*** Block opens ***

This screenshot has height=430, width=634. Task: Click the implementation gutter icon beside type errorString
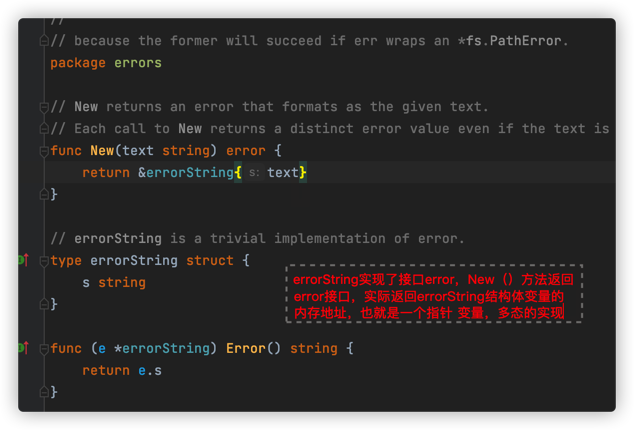point(23,260)
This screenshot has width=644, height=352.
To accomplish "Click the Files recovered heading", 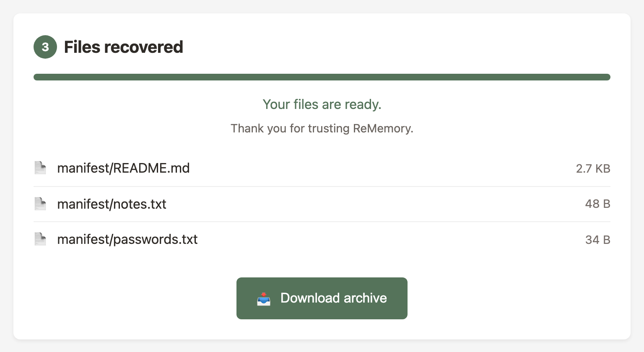I will pos(123,47).
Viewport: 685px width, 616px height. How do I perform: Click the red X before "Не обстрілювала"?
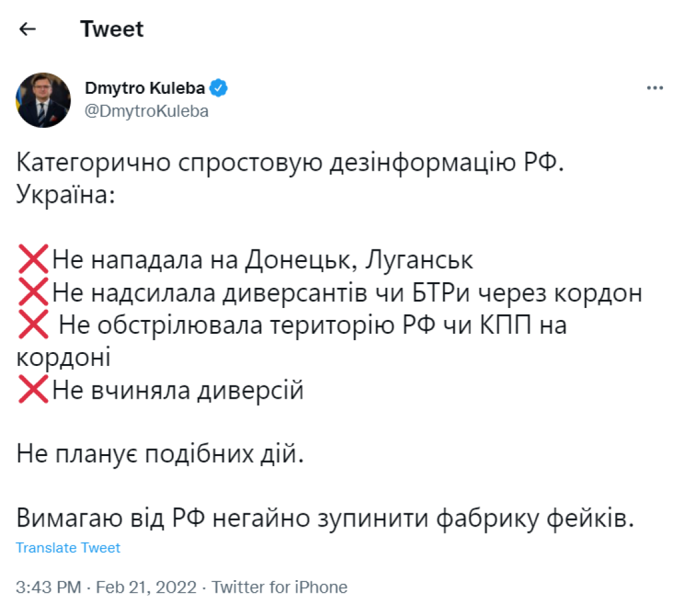[33, 325]
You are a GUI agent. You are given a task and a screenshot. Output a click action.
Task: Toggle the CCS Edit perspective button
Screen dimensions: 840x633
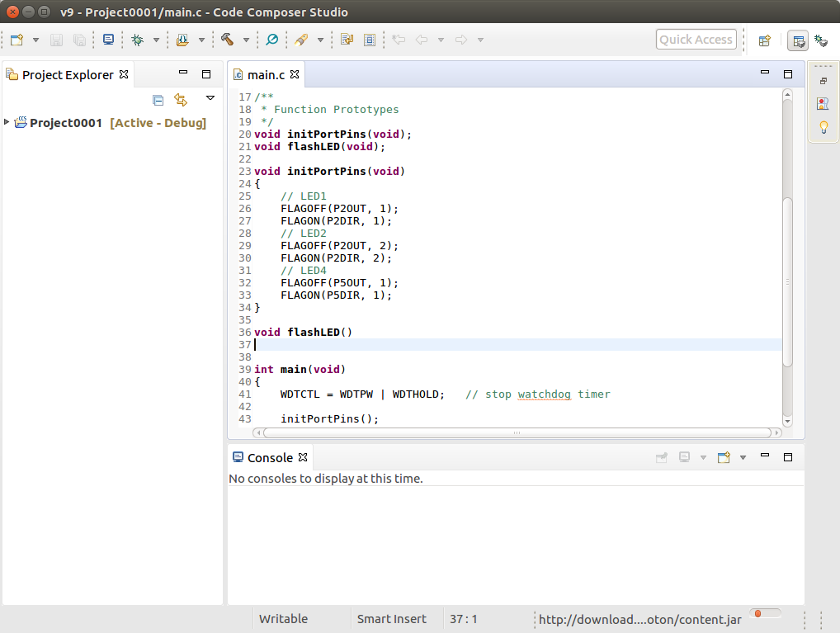coord(797,40)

*** Block closes ***

Only the lines from the one containing "Viewport: 685px width, 616px" through the final line of the listing should be reproduced, exactly and with no pictures.

Viewport: 685px width, 616px height. How do I perform: Click the red X before "Не обстрілювала"?
[33, 325]
You are a GUI agent. You are given a task and a screenshot. Output a click action.
Task: Toggle the CCS Edit perspective button
Screen dimensions: 840x633
coord(797,40)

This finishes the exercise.